While some have speculated as to the authenticity of the letter – its authenticity is largely irrelevant – the fact is that the letter and the surrounding story is believable, particularly to parents of a child with disability, because to varying degrees and in a range of contexts, they encounter these sorts of attitudes.

As Lacey says in her post:

“ … this is being posted to teach people what parents with … children [with disability] face and what they deal with!”

As a parent of a child with a disability, I know what it is to feel hyper vigilant about the nature, quality and reciprocity of my son’s friendships – about his social inclusion and the added risks that he faces of experiencing bullying and exclusion.  The clichéd monitoring of birthday invitations (and exclusions) and numbers of playdates.  Receiving less invitations than the average is typical.  Receiving invitations with an expectation of supervising your child is also typical – the expectation often borne out of fear more than necessity.  Receiving broader invitations restricted to your child’s non-disabled siblings is also typical.

The reality is that many parents of non-disabled children feel uncomfortable or “unskilled” to accommodate a child with a disability.

It is a reaction that is unfortunately also in common with many teaching professionals.
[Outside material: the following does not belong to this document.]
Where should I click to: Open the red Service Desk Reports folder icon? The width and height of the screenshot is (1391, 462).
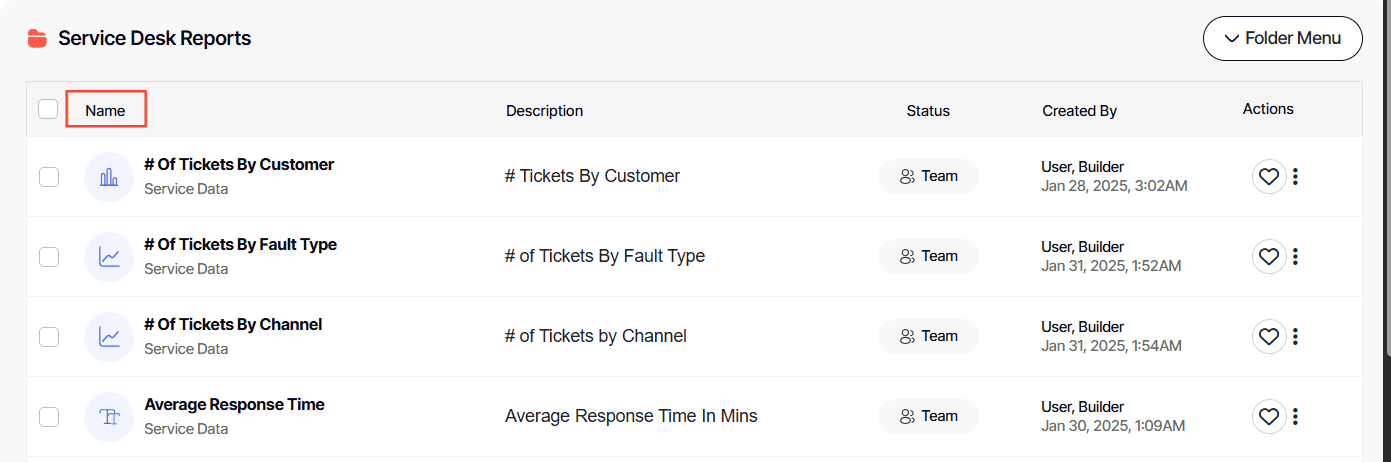[x=37, y=39]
The difference in degree in Lacey’s story is that the parents who authored the letter lacked so much sensitivity, insight and tolerance that they took the step of documenting their misguided fears and their prejudice in writing and as a communication – not to the school or teacher – but to the parents of the child with a disability – with the added callousness of using the children involved as the messengers.

The message is no less than a confronting, direct request from another parent that speaks from a position of ableist entitlement – and by definition that places no value or consequence on the rejection and exclusion of the other child.

Creating school environments in which all students, including students with disability, belong and are valued – environments in which they are academically and just as importantly socially included depends on the examples set for students by their teachers and, perhaps more importantly, by their parents.  The implicit ableist bias against people with disability that most people in society carry is largely attributable to the attitudes of their parents towards people with disability.

There is a huge need for Governments to educate the community and foster understanding about the importance of social inclusion – particularly for people with disability.

The attitudes of parents of non-disabled students has a direct bearing on the enrolment and retention of students with disability in mainstream schools.  When parents of students with disability do not feel that their child is welcome in the school community – when they themselves do not feel welcome – that goes a long way to justifying in their mind the merits of moving their child to a segregated “special” learning setting.  A setting where they will find other parents with similar exclusionary experiences – which will alleviate their own sense of social discomfort.

Unfortunately, the research evidence demonstrates that the cost of giving up on schooling in a regular mainstream classroom is inferior long-term academic, social, economic and independence outcomes for segregated students with disability.

Parental attitudes – including attitudes of parents of non-disabled students within the school community – are a key factor operating (indirectly) in denying students with disability their right to receive an inclusive education along-side and together with their same-age peers.

As parents, each of us gets to decide – we can either be barriers, or facilitators of a more inclusive society and future for all our children.